# [Instructions for the task]
The entries below are to be returned as written, with all pictures dropped.
■ ■ ■
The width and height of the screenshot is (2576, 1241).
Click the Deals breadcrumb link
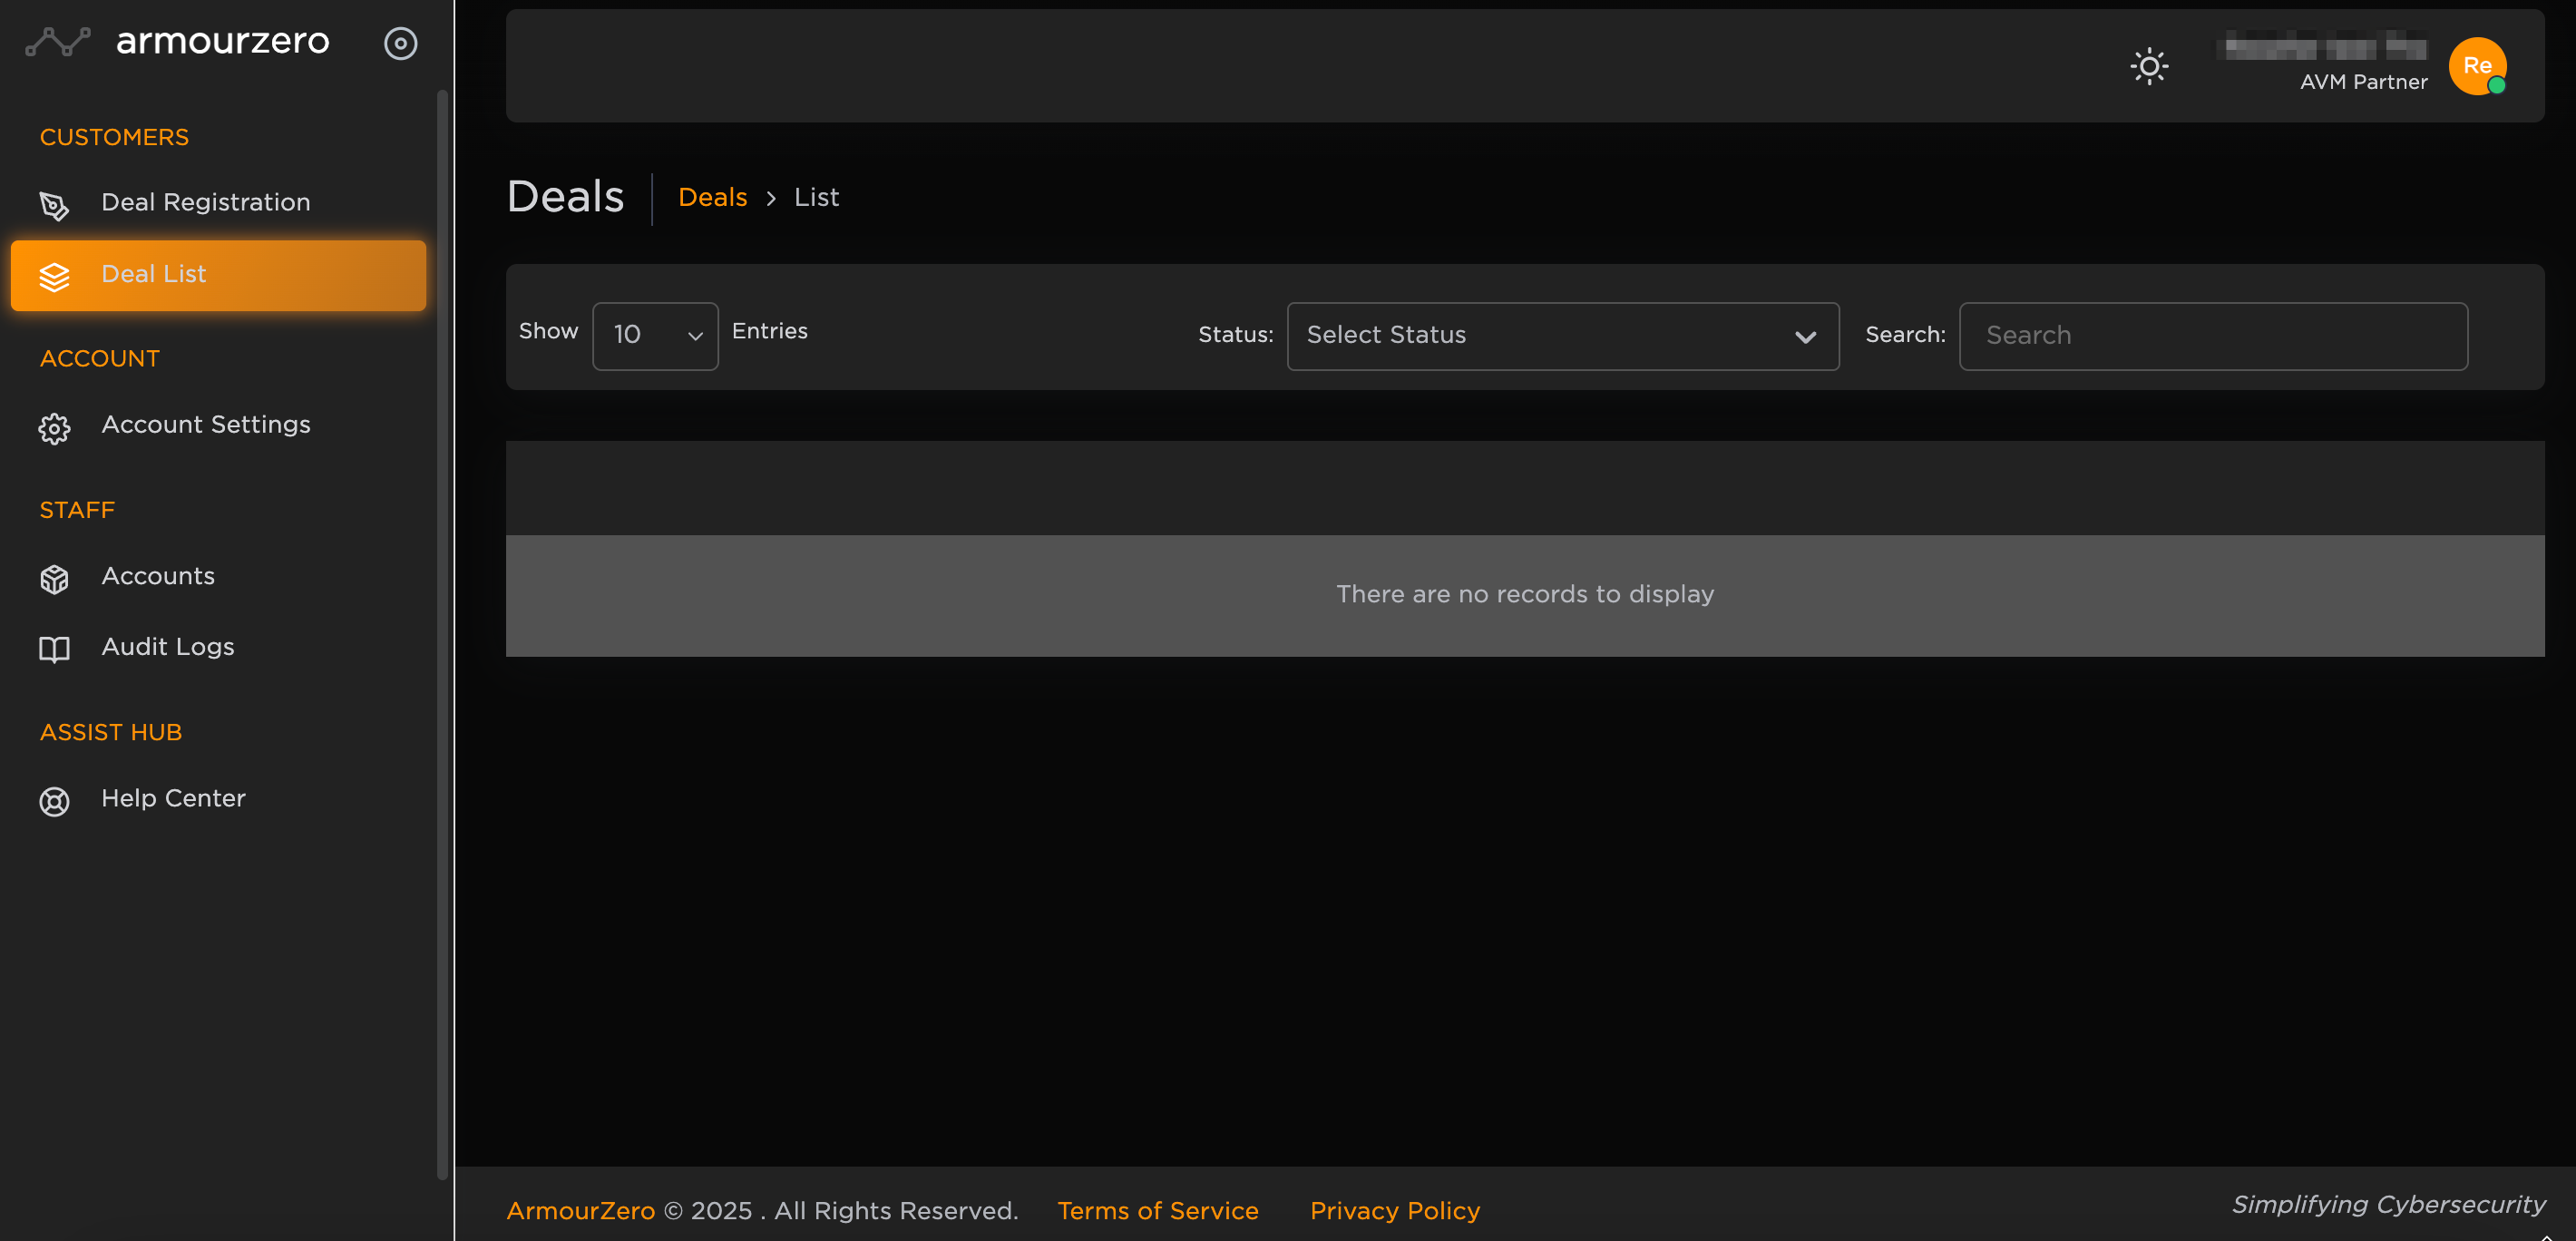[712, 198]
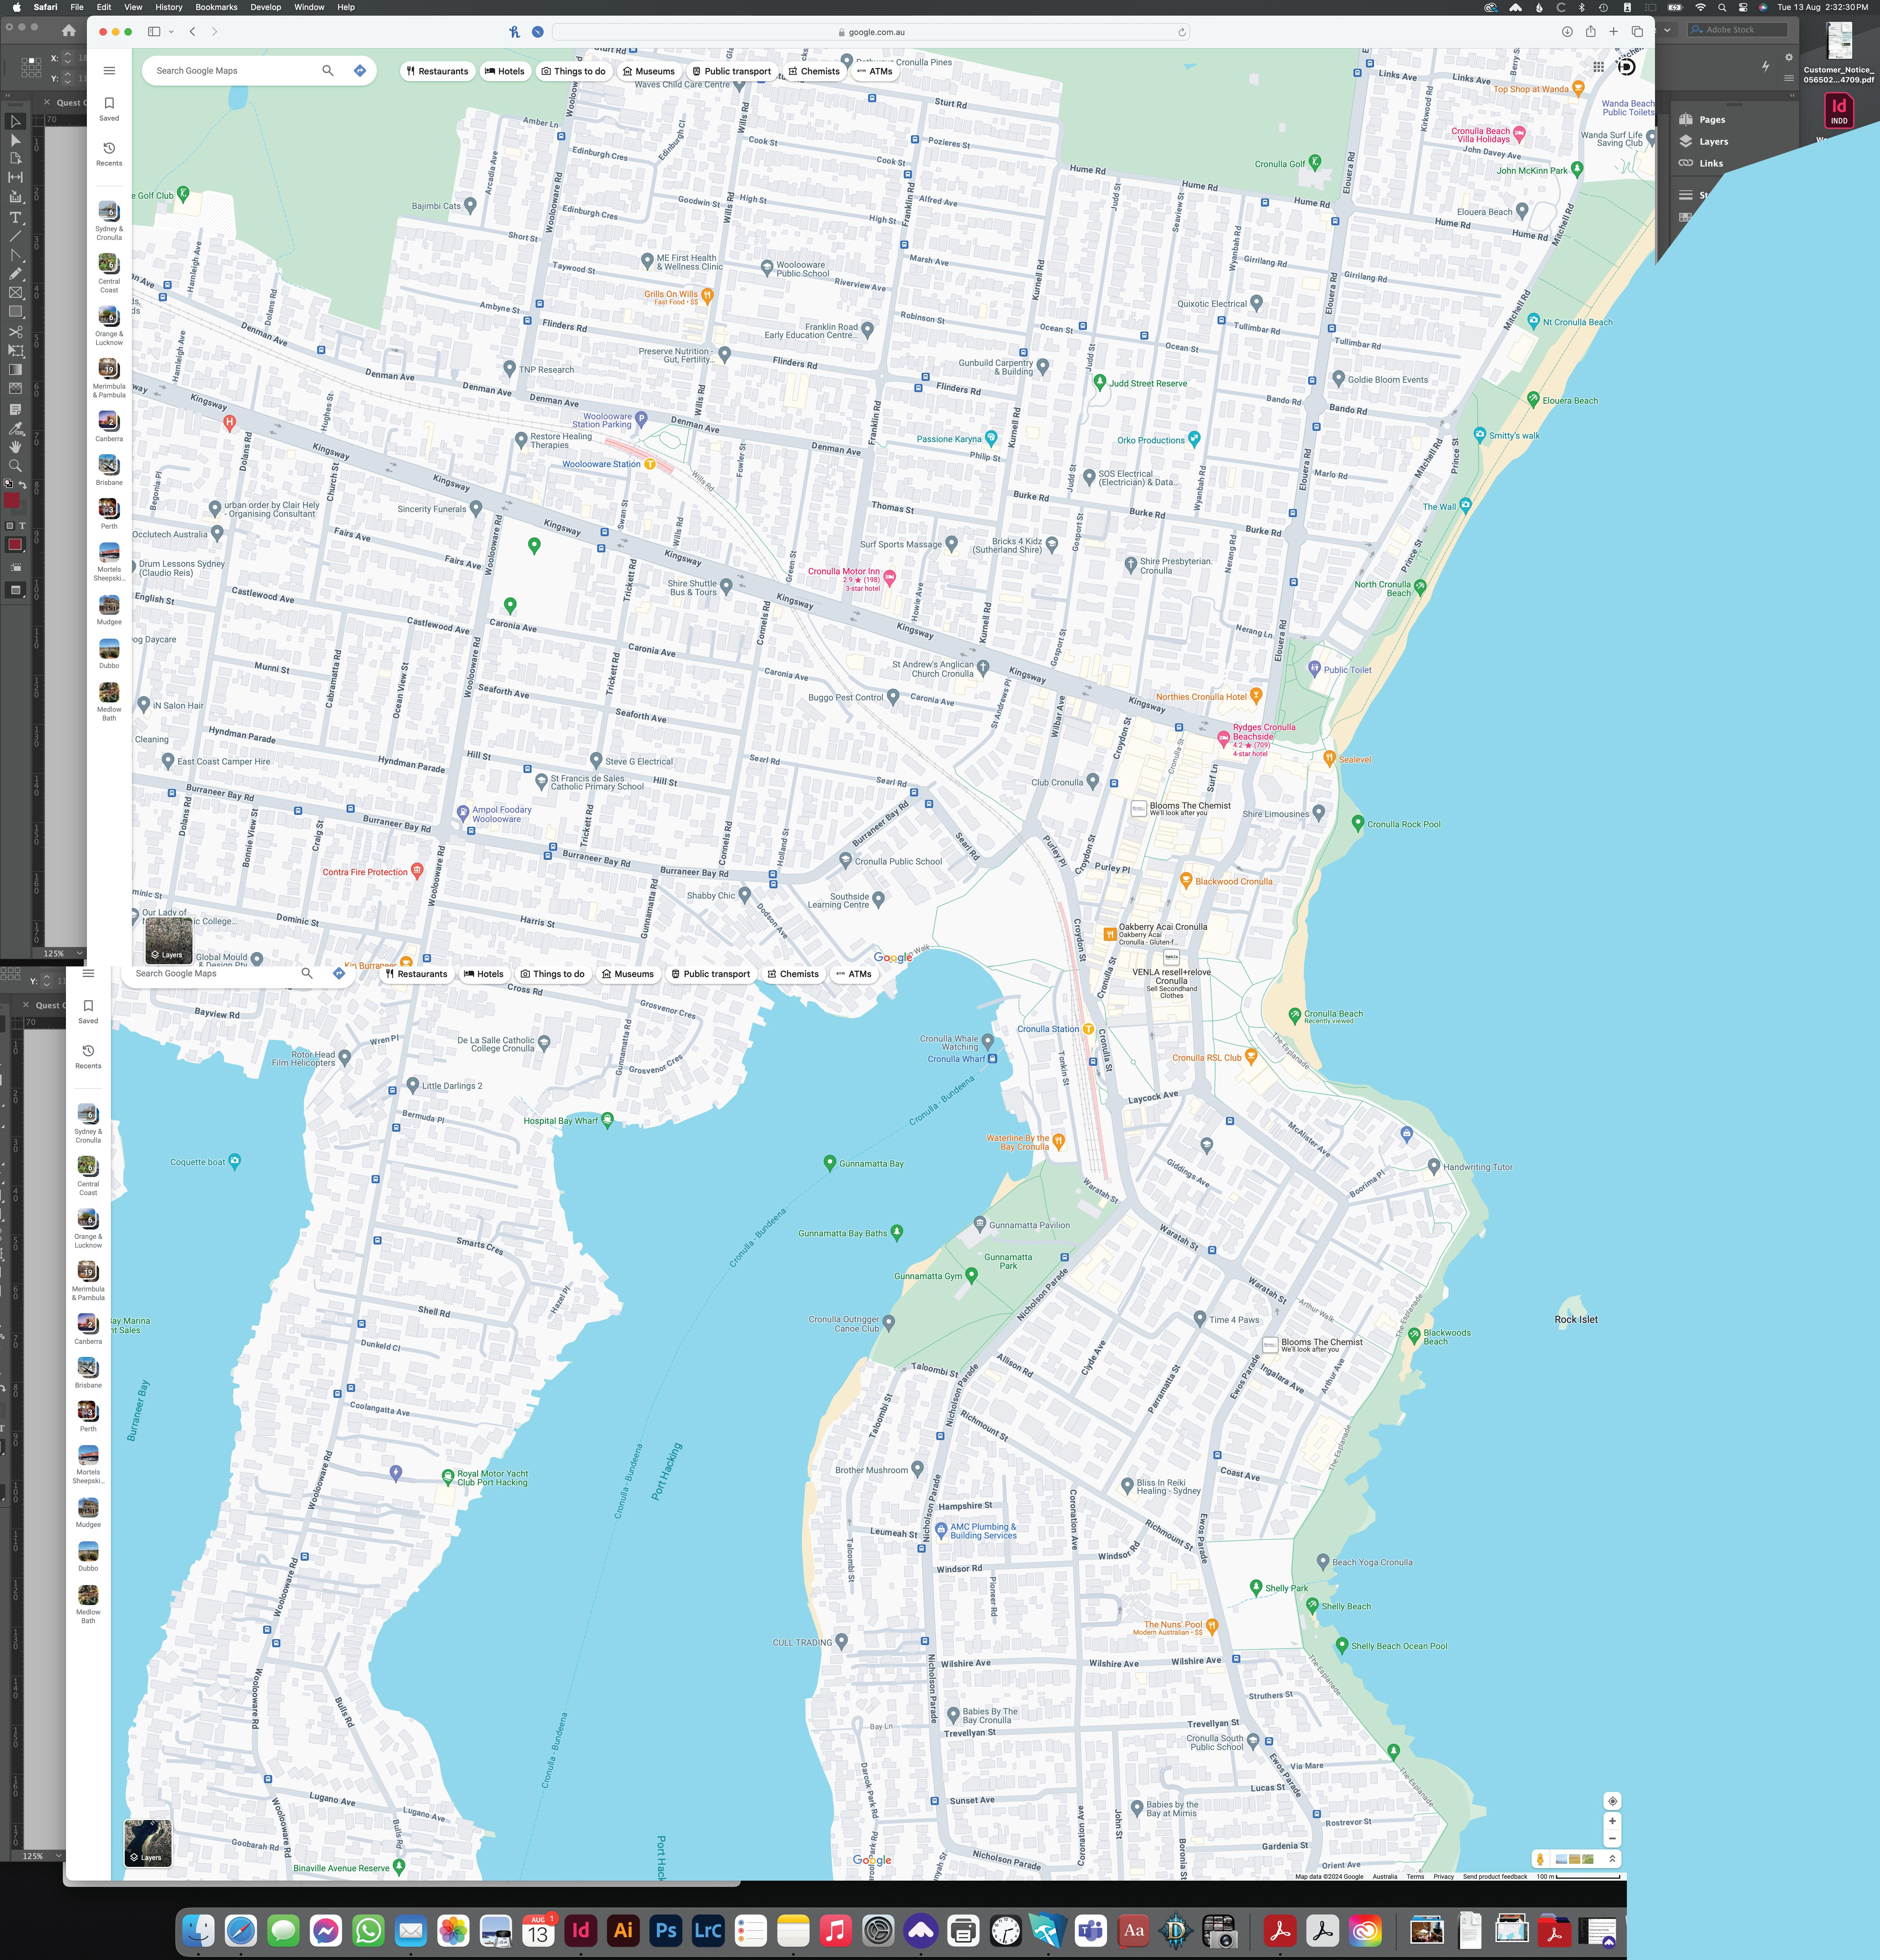The height and width of the screenshot is (1960, 1880).
Task: Open the Bookmarks menu
Action: tap(216, 7)
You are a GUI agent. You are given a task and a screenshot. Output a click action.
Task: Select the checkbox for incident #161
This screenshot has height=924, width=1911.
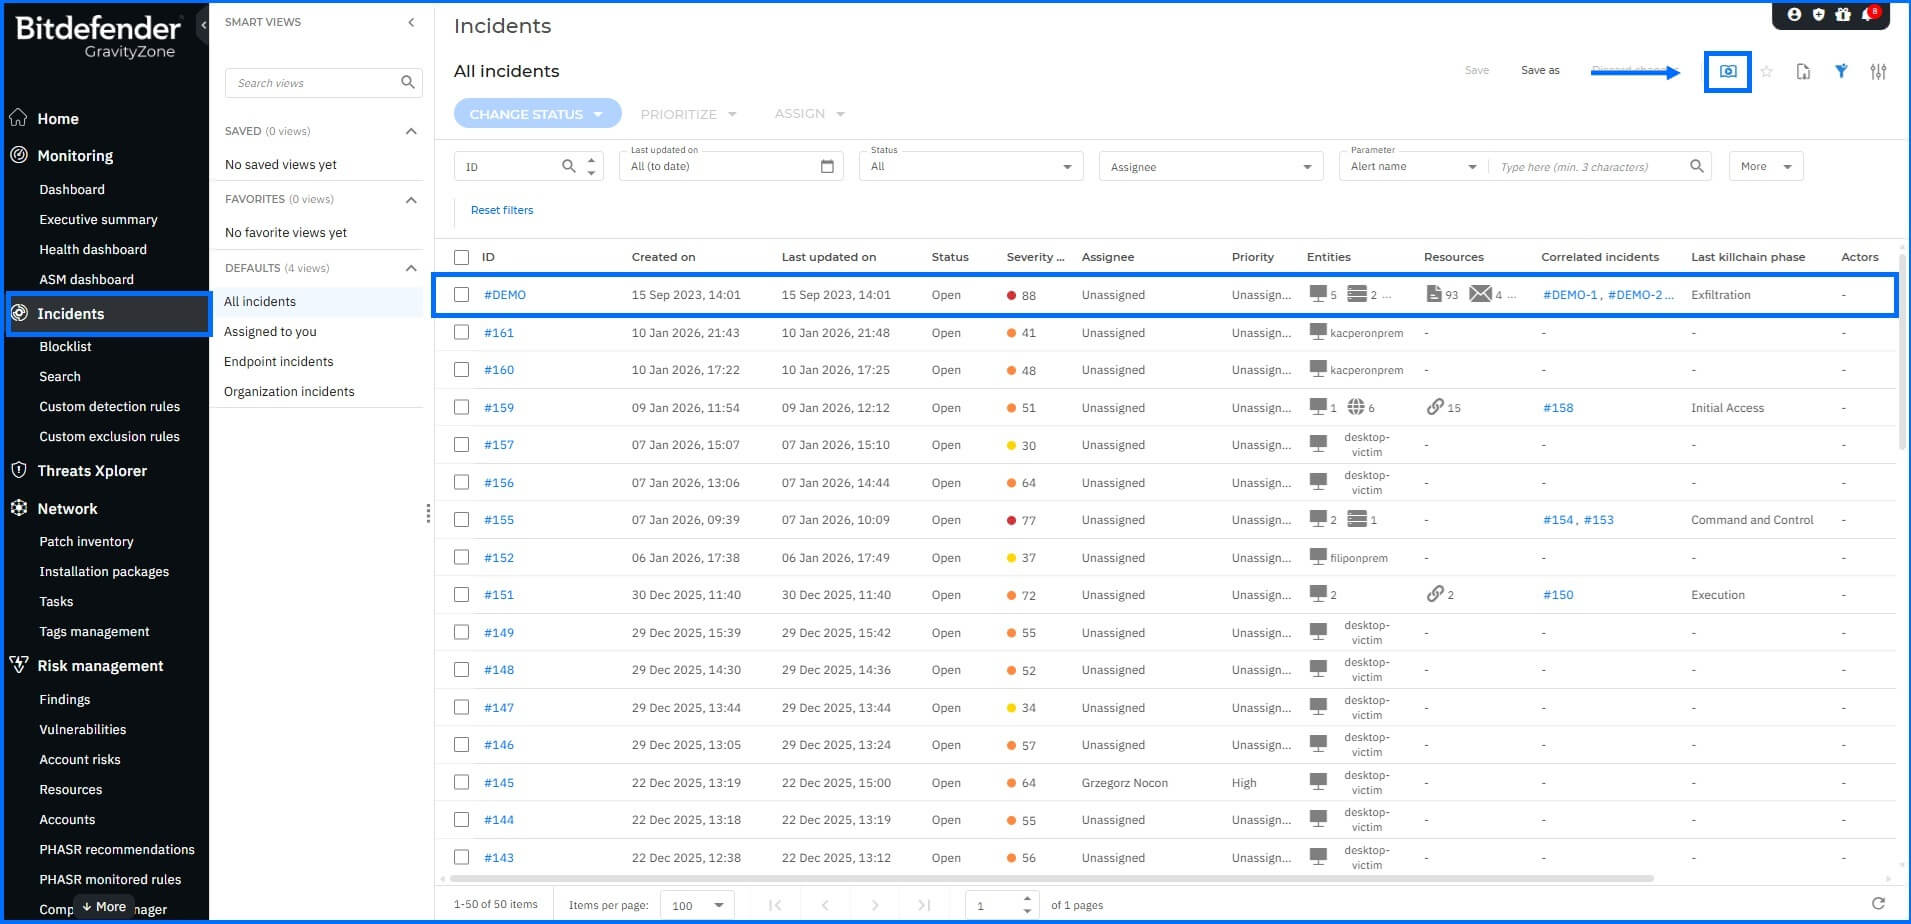click(461, 332)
■ ■ ■
# [Solution to this problem]
The width and height of the screenshot is (2576, 1241).
Click the Deals breadcrumb link
[712, 198]
The height and width of the screenshot is (1960, 1880).
Task: Open the Bookmarks menu
Action: tap(216, 7)
You are a GUI agent. You are given a task and a screenshot. Output a click action.
Task: Select the checkbox for incident #161
This screenshot has height=924, width=1911.
click(461, 332)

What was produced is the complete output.